_Instruction_
Reproduce the items word for word, from the very first line down to the line containing "coord(698,155)", with both of those lines included.

#### Given information

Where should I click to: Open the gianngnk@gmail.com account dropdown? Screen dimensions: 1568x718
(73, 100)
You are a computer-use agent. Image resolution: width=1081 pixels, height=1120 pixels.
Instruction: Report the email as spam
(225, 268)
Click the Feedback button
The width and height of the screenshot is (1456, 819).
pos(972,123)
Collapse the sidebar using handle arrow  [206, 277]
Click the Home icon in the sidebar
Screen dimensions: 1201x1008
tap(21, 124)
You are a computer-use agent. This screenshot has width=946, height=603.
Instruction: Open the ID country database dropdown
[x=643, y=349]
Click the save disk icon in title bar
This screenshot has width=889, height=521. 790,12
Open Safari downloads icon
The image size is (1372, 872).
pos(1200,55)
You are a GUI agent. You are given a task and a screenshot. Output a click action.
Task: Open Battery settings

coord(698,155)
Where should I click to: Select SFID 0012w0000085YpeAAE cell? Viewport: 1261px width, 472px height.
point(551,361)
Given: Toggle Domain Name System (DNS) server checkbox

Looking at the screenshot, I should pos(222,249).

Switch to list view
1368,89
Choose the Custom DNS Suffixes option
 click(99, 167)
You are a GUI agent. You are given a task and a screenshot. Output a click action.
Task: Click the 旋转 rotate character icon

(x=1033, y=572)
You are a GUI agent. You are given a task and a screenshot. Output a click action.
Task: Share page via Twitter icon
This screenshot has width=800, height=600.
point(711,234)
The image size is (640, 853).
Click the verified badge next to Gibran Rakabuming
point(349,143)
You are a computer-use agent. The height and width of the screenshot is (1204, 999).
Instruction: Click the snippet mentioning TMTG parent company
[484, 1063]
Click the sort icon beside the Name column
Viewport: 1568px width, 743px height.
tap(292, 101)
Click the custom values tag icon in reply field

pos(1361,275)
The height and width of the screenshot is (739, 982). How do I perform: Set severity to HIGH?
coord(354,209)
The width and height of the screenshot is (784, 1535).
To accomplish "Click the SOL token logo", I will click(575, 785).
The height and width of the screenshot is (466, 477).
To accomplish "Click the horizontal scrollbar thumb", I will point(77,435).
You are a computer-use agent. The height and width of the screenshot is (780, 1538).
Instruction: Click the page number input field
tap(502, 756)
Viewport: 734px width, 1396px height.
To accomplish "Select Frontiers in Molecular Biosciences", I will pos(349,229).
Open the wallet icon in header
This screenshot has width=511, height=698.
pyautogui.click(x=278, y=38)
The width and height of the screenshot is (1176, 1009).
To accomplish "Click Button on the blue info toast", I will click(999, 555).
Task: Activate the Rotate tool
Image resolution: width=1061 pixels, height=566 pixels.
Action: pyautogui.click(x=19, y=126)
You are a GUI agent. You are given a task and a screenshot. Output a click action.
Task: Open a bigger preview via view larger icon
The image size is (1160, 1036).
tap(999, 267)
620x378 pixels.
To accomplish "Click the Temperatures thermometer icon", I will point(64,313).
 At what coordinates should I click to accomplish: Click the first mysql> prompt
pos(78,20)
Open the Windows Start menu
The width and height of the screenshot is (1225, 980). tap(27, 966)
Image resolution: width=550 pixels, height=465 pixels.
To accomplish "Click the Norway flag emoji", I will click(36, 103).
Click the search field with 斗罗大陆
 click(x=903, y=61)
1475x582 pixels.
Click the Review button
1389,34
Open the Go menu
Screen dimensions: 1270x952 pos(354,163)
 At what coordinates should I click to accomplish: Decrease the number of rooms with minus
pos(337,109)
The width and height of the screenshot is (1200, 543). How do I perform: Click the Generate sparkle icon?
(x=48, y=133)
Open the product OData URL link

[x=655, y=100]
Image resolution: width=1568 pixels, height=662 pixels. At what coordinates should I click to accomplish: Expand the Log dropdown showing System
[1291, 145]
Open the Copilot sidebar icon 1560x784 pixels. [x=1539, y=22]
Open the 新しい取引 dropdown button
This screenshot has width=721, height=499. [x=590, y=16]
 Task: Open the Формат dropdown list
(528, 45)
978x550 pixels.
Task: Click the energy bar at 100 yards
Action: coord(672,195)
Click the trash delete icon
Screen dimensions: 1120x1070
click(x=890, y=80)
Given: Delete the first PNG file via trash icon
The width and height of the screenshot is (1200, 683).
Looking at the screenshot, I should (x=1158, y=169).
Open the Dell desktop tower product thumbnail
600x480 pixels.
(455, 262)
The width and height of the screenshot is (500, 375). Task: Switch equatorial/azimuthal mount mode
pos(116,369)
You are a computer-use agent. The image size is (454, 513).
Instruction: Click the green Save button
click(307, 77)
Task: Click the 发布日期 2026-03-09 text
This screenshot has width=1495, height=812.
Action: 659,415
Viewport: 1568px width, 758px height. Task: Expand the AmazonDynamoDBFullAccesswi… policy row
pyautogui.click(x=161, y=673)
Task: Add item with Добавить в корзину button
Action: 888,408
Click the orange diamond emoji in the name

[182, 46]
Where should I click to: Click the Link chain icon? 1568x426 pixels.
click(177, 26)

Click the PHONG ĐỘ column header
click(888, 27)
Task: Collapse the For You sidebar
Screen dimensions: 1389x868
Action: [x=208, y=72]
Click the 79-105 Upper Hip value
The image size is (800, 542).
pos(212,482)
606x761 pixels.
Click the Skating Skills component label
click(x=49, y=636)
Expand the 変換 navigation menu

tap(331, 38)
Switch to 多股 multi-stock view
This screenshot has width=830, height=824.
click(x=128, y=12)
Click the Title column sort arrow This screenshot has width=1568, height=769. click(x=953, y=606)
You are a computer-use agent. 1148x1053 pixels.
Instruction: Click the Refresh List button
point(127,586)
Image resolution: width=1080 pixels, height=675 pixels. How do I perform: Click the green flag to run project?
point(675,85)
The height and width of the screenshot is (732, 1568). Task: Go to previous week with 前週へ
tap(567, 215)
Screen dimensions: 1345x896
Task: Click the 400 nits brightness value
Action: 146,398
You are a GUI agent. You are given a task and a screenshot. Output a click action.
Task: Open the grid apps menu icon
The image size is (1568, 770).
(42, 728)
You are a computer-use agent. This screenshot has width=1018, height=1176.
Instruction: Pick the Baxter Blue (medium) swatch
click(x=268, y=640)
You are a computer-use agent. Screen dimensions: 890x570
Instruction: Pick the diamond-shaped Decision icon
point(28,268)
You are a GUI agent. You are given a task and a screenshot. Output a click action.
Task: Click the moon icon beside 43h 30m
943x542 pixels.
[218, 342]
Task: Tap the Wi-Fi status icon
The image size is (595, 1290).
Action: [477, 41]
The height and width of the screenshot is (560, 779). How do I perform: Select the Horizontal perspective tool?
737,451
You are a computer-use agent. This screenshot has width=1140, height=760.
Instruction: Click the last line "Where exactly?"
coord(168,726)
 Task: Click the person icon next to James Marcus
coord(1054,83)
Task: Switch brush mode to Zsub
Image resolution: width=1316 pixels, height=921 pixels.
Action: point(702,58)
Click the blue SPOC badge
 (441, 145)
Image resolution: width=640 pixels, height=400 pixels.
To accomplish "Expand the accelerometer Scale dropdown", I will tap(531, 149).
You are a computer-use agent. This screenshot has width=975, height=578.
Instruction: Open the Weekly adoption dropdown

########

_The completed task_
Where should I click to: Open the gianngnk@gmail.com account dropdown? Screen dimensions: 1568x718
(73, 100)
You are a computer-use agent. Image resolution: width=1081 pixels, height=1120 pixels.
Instruction: Report the email as spam
(225, 268)
Click the Feedback button
The width and height of the screenshot is (1456, 819).
pos(972,123)
Collapse the sidebar using handle arrow  [206, 277]
Click the Home icon in the sidebar
Screen dimensions: 1201x1008
tap(21, 124)
You are a computer-use agent. This screenshot has width=946, height=603.
Instruction: Open the ID country database dropdown
[x=643, y=349]
Click the save disk icon in title bar
This screenshot has width=889, height=521. 790,12
Open Safari downloads icon
The image size is (1372, 872).
pos(1200,55)
You are a GUI agent. You are given a task and a screenshot. Output a click action.
Task: Open Battery settings

coord(698,155)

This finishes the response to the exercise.